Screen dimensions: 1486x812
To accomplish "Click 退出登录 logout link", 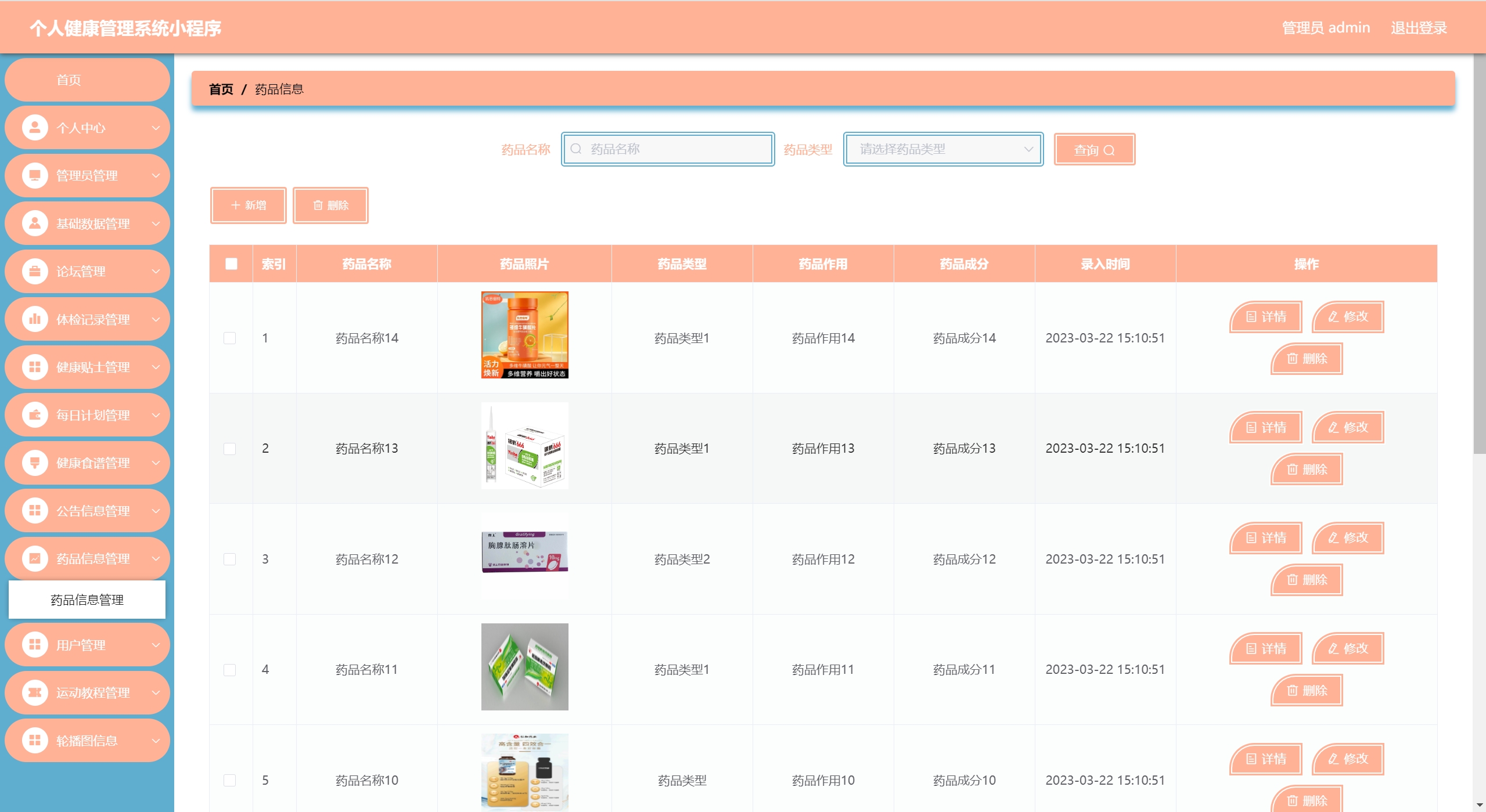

---

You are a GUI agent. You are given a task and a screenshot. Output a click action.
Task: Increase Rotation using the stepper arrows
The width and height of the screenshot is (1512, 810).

TASK PROMPT:
Everything from the line with "Task: Increase Rotation" through the line with "The width and" in the listing above must be retyped exactly, with nothing added.

RESPONSE TO THE EXERCISE:
Task: Increase Rotation using the stepper arrows
The width and height of the screenshot is (1512, 810).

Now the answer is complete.